- [STORED DATA]:

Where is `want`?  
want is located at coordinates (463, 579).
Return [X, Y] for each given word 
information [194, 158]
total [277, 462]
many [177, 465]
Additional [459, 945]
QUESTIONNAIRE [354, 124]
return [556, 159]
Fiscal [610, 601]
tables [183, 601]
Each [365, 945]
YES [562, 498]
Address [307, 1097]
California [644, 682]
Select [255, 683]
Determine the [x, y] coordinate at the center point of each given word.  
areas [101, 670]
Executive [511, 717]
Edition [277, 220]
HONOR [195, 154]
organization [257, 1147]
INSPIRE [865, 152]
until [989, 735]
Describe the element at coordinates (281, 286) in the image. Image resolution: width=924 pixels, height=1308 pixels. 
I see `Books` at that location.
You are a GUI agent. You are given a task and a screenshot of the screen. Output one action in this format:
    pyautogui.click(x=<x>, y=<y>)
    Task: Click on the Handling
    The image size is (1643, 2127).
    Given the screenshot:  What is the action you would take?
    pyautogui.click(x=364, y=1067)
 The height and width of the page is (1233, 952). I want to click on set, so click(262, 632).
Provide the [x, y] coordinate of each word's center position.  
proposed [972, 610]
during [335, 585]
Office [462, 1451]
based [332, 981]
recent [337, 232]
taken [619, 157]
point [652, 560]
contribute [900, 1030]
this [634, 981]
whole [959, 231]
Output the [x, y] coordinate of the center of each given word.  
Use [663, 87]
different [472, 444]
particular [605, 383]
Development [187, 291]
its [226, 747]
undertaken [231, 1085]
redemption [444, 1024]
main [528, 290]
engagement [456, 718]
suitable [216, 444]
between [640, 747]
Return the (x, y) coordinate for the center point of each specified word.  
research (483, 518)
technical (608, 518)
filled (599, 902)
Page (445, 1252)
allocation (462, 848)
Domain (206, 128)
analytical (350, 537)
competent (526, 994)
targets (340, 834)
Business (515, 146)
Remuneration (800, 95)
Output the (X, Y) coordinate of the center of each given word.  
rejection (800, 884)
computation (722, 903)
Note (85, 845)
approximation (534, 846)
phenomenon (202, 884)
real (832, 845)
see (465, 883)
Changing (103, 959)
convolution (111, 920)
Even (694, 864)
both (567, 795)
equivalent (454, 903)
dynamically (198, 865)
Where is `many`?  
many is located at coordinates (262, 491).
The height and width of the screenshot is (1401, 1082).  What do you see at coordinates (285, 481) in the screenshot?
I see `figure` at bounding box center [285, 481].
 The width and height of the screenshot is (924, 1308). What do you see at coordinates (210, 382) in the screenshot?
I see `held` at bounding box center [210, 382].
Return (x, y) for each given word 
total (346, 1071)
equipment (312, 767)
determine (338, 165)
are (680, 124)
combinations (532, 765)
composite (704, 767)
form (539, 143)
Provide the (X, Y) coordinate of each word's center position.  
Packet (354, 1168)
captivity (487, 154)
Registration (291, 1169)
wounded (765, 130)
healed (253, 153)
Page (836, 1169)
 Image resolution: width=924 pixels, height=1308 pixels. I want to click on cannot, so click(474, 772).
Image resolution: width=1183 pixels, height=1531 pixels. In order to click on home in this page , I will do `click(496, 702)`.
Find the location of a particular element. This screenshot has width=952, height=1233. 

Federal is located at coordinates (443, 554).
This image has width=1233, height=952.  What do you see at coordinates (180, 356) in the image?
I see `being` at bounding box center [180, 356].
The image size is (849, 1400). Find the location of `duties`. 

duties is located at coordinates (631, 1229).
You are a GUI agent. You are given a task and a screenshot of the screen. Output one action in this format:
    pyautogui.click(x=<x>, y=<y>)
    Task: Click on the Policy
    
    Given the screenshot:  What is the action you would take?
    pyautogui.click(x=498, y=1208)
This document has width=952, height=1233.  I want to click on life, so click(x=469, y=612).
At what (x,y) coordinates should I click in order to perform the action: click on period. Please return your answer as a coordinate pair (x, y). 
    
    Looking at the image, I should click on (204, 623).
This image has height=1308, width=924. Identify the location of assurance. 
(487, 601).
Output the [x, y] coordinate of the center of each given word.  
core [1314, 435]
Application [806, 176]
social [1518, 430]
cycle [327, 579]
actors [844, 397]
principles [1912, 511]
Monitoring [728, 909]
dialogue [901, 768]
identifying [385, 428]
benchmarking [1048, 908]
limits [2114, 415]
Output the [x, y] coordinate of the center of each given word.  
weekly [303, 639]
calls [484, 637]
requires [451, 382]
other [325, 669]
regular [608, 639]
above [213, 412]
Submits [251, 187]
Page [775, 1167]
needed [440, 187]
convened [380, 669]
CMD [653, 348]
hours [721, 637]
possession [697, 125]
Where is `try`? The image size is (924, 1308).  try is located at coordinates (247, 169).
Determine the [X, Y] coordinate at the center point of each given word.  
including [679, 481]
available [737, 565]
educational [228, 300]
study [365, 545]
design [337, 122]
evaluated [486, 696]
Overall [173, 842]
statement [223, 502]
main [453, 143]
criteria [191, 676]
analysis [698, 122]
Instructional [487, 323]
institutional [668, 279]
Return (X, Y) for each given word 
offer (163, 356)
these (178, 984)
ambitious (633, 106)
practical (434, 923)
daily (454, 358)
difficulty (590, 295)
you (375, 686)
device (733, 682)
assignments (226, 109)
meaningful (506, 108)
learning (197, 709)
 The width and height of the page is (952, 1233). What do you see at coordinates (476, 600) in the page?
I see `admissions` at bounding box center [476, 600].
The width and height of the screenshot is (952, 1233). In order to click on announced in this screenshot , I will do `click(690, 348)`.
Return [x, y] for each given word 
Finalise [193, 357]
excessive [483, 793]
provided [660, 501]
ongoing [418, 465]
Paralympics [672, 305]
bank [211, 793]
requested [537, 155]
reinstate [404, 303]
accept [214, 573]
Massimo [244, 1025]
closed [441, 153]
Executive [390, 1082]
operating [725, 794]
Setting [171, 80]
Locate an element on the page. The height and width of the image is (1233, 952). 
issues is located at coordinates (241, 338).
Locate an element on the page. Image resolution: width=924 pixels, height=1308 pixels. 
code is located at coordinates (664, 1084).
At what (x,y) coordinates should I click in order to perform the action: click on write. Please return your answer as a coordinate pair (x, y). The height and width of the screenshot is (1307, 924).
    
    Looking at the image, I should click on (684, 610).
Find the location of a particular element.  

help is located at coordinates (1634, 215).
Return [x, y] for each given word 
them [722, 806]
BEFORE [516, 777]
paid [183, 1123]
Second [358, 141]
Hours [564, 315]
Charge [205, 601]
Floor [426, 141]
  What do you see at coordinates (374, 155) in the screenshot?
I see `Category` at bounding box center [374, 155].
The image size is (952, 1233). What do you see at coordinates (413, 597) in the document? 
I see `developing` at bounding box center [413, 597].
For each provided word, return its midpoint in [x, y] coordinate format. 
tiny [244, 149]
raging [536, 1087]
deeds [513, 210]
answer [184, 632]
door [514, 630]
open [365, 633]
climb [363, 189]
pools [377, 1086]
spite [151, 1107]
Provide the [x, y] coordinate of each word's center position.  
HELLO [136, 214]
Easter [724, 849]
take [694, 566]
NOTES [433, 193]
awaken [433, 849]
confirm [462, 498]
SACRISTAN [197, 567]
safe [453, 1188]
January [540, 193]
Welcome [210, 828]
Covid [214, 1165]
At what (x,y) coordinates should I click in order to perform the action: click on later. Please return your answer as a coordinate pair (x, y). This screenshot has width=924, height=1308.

- [WHAT IS EXPECTED]: Show every line of the data above that contains the string "pyautogui", matching case exactly.

- [COMPLETE ANSWER]:
    pyautogui.click(x=<x>, y=<y>)
    pyautogui.click(x=364, y=1067)
    pyautogui.click(x=<x>, y=<y>)
    pyautogui.click(x=498, y=1208)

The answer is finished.